Analisou-se o princípio da função social da propriedade imóvel urbana, artigos 5º inciso XXIII e 182 § 2º da CF de 88. Mais amplamente, objetivou-se prover a sociedade, especialmente os operadores do Direito, de uma concepção do princípio atrelada ao direito à cidade. Ao problematizar a competência municipal no estabelecimento de seus critérios informadores, foi apresentado o Plano Diretor de Desenvolvimento Urbano de Juiz de Fora para exemplificar algumas das críticas apresentadas.

 

O trabalho justifica-se pelo fato de que a retórica jurídica enuncia corriqueiramente o princípio sem a correspondente aplicação dos instrumentos de intervenção do Estatuto da Cidade. Em virtude do surgimento de novas demandas sociais, o direito de propriedade sofreu os efeitos de uma disputa para sua relativização e atribuição de conteúdo social. Entretanto, essa disputa não tem fim, conforme demonstra a recente PEC nº 80 de 2019 de alteração dos artigos 182 e 186 da CF e esvaziamento do princípio, de autoria do senador Flávio Bolsonaro (PSL/RJ) como seu primeiro signatário e outros 27 senadores, apresentada em 21/05/2019. A metodologia envolveu revisão bibliográfica, análise de legislação e pesquisa jurisprudencial.

 

O trabalho, como obra panorâmica, tem limitações. Antes de buscar respostas para os problemas urbanos, propõe a participação de todos os segmentos da sociedade (academia, camadas populares, elites, governo, iniciativa privada, movimentos sociais, terceiro setor) nesta tarefa.

 

Trabalho 6 — Favelas, musseques, caniços, bairros de lata e bairros da barraca: os bairros autoproduzidos no âmbito da CPLP e os desafios que colocam ao planejamento urbano e ao pensamento jurídico. (Alex Ferreira Magalhães)

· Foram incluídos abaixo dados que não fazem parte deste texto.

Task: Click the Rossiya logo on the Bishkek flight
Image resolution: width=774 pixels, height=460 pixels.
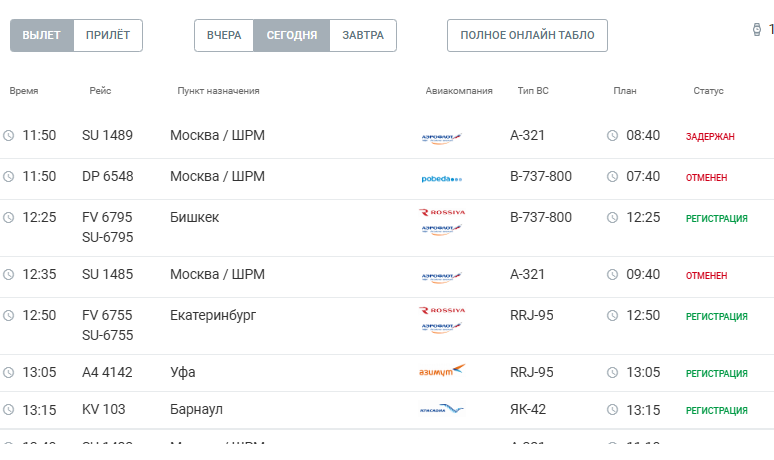Action: coord(442,212)
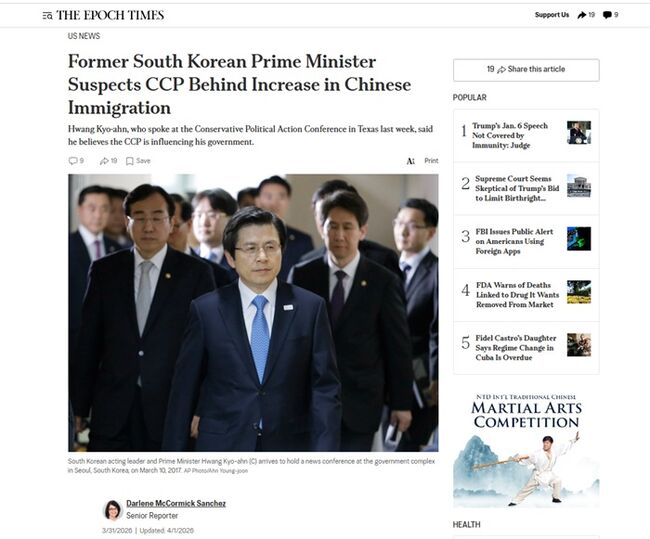
Task: Click Print link above the photo
Action: (431, 161)
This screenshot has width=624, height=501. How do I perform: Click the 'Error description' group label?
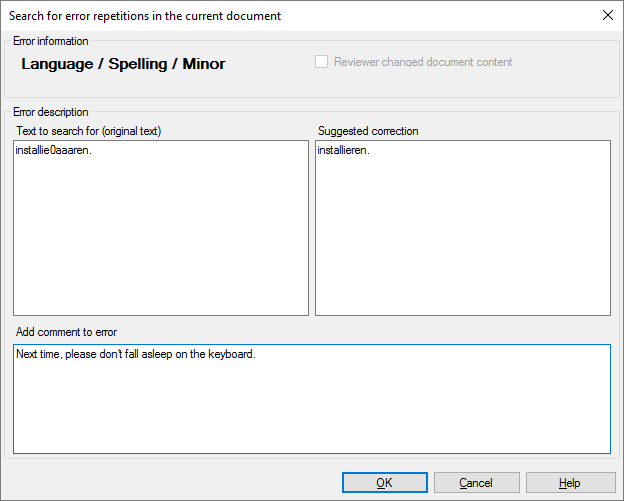tap(51, 112)
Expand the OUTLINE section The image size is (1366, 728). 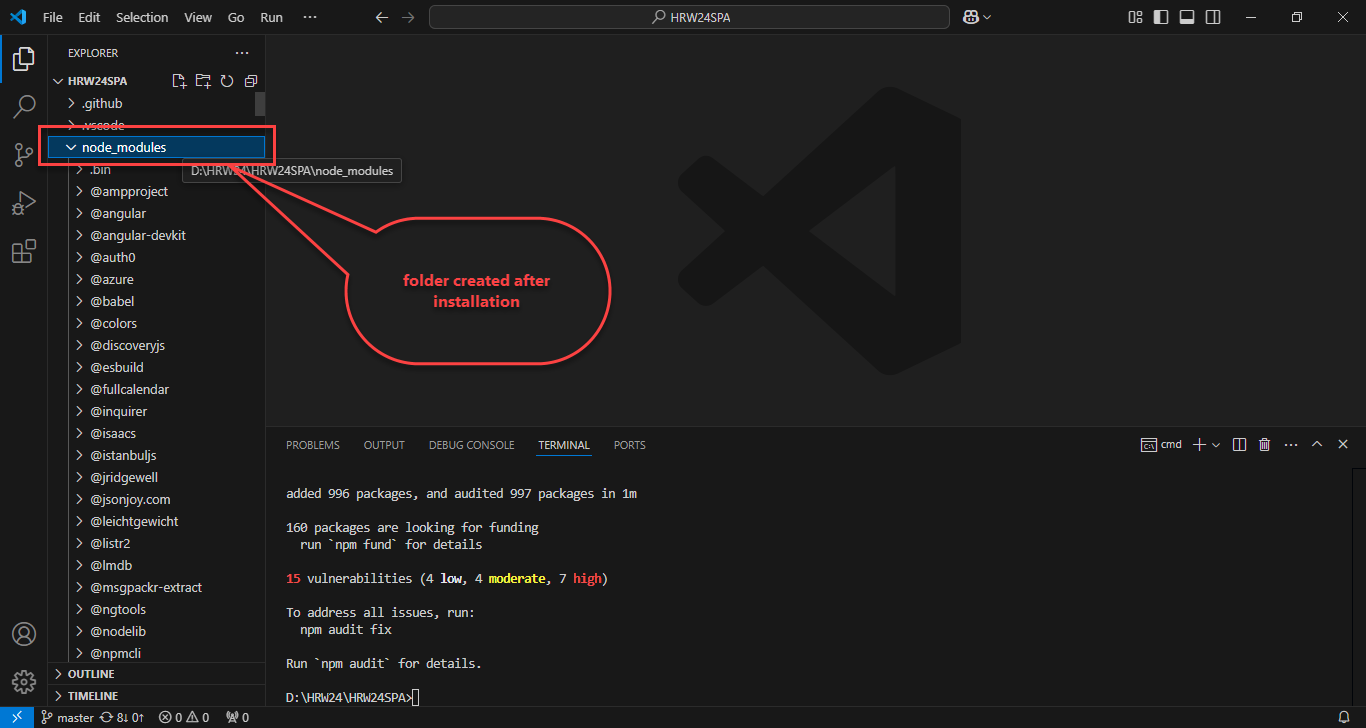coord(90,674)
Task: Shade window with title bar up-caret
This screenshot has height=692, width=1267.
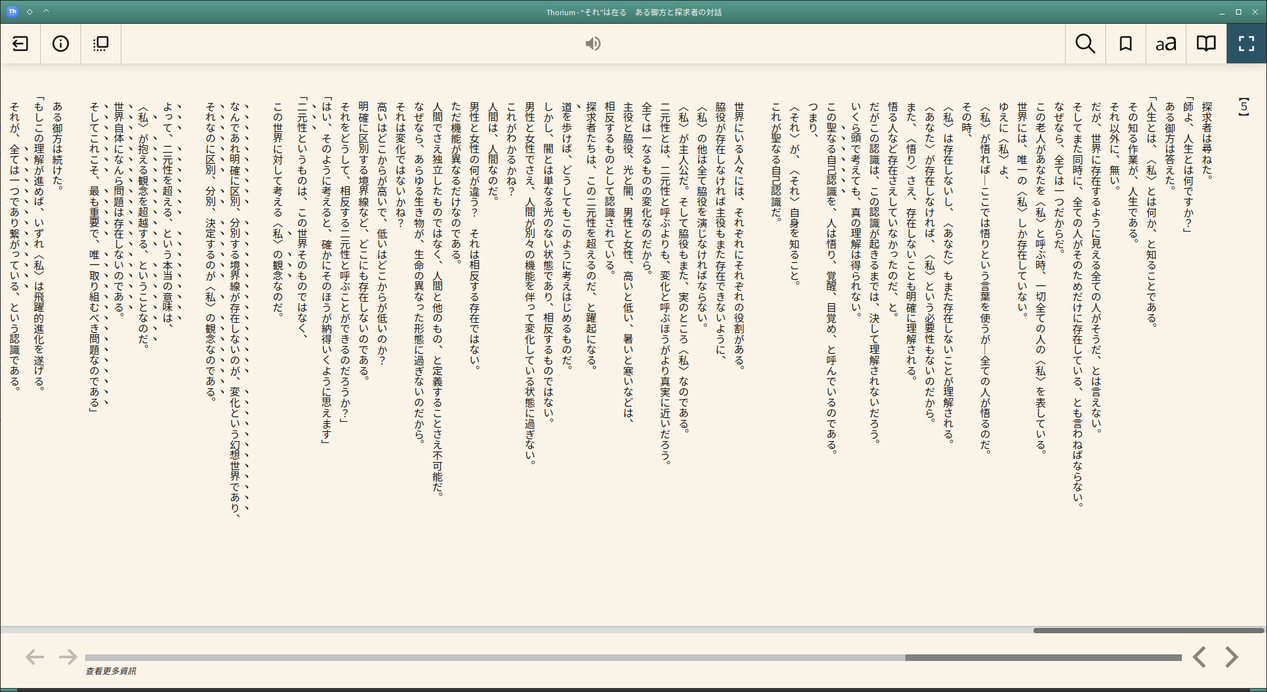Action: click(x=47, y=11)
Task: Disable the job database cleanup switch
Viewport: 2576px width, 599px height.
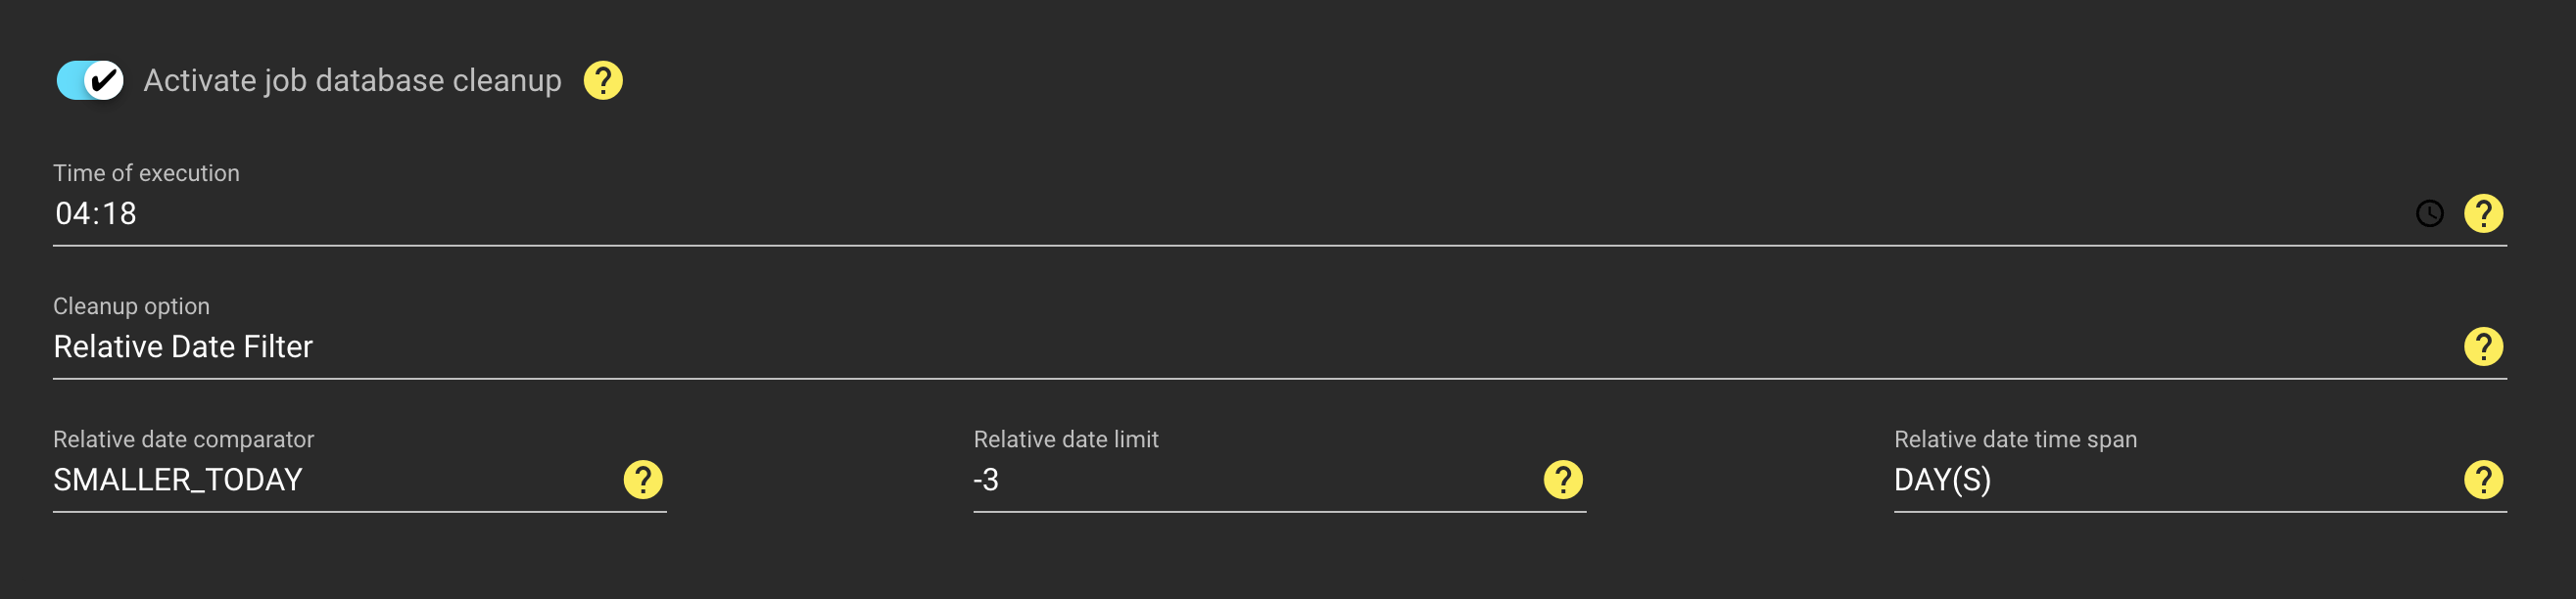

Esta apresentação visa transmitir os primeiros resultados do desenvolvimento de projeto de pesquisa que busca desenvolver um trabalho comparativo envolvendo cinco países lusófonos, nomeadamente as suas principais cidades, no que tange à configuração dos bairros populares autoproduzidos, quanto aos seus aspectos fisico-morfológicos, socioculturais e jurídico-normativos.

 

No que se refere aos aspectos jurídicos, a atenção se concentra na problemática da regulação do uso do solo e dos direitos fundiários dos moradores dos aludidos bairros, onde buscamos tomar em conta tanto as normas postas pelo Estado, quanto aquelas de origem consuetudinária que eventualmente estejam em uso, além das percepções jurídicas socialmente construídas.

 

Após o desenvolvimento de visitas iniciais, para um primeiro contacto com a empiria circunscrita no projeto, realizada nas cidades de Lisboa, Praia (Cabo Verde) e Luanda, ao longo do ano de 2019, foi possível construir algumas questões e reflexões iniciais que emergem a partir de cada um desses contextos urbanos particulares, e que permitem um debate de escala mais ampla a respeito de temas que têm marcado o debate sobre o direito à cidade, pensado especificamente no caso dos bairros autoproduzidos.

 

Dentre estes, podemos destacar dois: a dialética envolvendo o direito de propriedade e o direito de moradia; e a tensão e a oscilação da política pública em torno do eixo da urbanização in loco e/ou do eixo da erradicação e reassentamento.